I need to get used to this pressure. I need to become resilient: being able to hold the weight, so that the pressure can be gradually increased.
Resilience: It is a way of being trained to take more pressure, a way of coercion, governance, oppression.
It is Getting pushed into the ground. Our bodies Kicked down, held back, fallen, killed, buried, cut open: you find layers.
What they don’t know is the exertion of pressure makes resilience. The oppressed, under pressure, grow resilient.
The earthworms will have eaten my up in a wonderful feast before you get to me
I will wait here longer. A very very long time
I am growing resilient. I am taking the pressure. The pressure is slowly working into the tissues of my shoulders, calves, knees, compressing my muscles, bringing them closer to each other. Their shaking can not shake them loose as the earth pulls me closer in. Some people feel safe in conditions of pressure being exerted on the body, like being hugged very tightly. I try to imagine being hugged by the ground, too.
It is not easy to be resilient when you feel from below and see from above, broken in the middle.
I want to plant myself like a question: where am I? What could bloom here, rooting in grief and resilience: raging grass, crying roots, screaming trees. Who is decomposing whom? eating whom up, nourishing whom, pressuring whom, who is burying whom and in which soil, and who will feed on the body, and to whom do we feed our bodies?
Being close to the ground, being on the ground, being in the ground, has never been a sign of weakness. It is from here that we grow upwards. From this perspective, everything - everyone - is an uprising.
I will be waiting for the pressure to heat up my body.

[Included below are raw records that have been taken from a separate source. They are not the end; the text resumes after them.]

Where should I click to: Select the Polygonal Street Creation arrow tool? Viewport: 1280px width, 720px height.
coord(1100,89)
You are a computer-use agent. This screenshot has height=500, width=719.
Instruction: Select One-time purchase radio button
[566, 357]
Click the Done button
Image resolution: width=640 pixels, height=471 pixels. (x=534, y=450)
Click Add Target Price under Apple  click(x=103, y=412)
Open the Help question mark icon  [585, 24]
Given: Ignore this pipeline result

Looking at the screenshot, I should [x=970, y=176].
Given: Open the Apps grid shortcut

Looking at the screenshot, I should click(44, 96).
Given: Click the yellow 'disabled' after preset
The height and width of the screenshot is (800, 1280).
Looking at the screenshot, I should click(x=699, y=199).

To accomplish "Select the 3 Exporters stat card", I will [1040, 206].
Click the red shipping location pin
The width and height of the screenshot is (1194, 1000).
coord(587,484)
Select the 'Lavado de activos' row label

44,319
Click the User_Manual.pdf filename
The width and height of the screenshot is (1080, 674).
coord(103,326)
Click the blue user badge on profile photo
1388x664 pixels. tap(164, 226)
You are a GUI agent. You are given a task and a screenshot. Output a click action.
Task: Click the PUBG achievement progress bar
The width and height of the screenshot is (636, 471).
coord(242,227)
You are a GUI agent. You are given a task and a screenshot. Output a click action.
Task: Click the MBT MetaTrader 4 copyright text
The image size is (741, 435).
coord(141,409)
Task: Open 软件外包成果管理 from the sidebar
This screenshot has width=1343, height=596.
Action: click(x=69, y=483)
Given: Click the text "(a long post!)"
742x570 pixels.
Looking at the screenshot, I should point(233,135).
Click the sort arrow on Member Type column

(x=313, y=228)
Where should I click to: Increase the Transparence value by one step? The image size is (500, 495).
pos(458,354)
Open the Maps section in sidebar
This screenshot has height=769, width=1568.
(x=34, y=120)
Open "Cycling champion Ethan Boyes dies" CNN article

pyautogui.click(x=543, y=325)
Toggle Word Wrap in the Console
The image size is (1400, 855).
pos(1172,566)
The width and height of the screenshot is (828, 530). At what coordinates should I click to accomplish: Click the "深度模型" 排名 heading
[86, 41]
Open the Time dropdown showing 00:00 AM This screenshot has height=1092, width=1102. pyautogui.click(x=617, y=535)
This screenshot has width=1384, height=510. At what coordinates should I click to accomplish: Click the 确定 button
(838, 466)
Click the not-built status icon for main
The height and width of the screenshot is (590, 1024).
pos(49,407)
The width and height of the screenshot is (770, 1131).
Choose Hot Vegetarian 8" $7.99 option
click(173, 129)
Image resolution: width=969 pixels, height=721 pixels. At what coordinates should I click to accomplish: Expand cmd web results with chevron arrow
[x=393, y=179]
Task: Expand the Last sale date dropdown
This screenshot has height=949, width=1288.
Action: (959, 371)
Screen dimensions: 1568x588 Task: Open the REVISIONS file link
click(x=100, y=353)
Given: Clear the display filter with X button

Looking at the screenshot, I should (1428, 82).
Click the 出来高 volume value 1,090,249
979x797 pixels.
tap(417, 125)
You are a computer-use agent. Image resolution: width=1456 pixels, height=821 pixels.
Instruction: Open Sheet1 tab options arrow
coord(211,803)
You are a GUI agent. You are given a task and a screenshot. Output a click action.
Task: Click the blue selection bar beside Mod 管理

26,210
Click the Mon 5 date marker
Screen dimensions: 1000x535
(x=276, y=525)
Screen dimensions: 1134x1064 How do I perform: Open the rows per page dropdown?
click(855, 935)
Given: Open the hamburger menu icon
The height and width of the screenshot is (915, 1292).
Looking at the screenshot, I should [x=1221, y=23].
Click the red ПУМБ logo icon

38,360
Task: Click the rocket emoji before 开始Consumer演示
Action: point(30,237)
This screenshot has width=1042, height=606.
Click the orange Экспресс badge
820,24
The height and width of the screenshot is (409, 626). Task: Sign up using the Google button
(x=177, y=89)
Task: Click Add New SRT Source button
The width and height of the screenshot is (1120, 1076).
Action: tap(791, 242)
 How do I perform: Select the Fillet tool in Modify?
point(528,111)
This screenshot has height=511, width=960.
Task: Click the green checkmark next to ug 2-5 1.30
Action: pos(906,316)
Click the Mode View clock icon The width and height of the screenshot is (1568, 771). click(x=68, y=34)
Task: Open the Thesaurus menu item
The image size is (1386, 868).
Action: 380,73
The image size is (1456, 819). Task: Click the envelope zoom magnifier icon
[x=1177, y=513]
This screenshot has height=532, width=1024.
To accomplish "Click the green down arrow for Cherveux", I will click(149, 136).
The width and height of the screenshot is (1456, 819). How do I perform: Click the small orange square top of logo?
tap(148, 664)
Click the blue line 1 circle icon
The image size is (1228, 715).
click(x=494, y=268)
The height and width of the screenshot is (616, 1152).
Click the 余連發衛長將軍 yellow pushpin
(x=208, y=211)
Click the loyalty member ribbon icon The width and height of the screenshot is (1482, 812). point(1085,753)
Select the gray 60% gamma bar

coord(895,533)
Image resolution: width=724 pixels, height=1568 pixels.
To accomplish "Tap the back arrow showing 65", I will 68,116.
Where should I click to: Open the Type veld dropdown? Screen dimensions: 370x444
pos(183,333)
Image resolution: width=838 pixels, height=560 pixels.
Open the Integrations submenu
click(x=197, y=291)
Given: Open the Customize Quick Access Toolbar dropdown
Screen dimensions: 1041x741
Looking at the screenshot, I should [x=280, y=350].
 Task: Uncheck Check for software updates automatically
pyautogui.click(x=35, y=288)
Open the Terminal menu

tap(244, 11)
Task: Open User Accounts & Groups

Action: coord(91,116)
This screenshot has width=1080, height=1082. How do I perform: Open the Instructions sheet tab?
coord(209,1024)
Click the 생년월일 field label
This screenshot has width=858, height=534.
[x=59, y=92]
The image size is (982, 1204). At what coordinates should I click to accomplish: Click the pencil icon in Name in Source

So much pressure that I need to become as hard as a rock to resist. I am sediment, I will be fossil, I will have been a soft body, turning into soft rock.
This will take a lot of time to wait. Around two to five million years.
You will not be around to see it. You would not recognize me: the contours of my body, my open hands, my thighs, my jaw, will be immersed in the stone. I will have turned the color of rich soil, dark brown and red. I will have become lignite. Another hundred million years later, another hundred million years of pressure and heat, I will have lost all my humanness and become hard coal, black and dark and stone, a fossil dragon: my breath not longer solid, but burning, like coal: Breathing and burning. I want to go as close to the core of the earth as necessary. On this scale of the organism, I sense the bacteria swimming across the oceans of my eyes, the tiny cities in my belly, the whole surface of my skin populated, reproducing, evolving. This is the last step: To understand myself as a planet.
Can you imagine this?
Speaking is getting hard now.
I want you to imagine something else.
You can come here, and I will whisper it to you.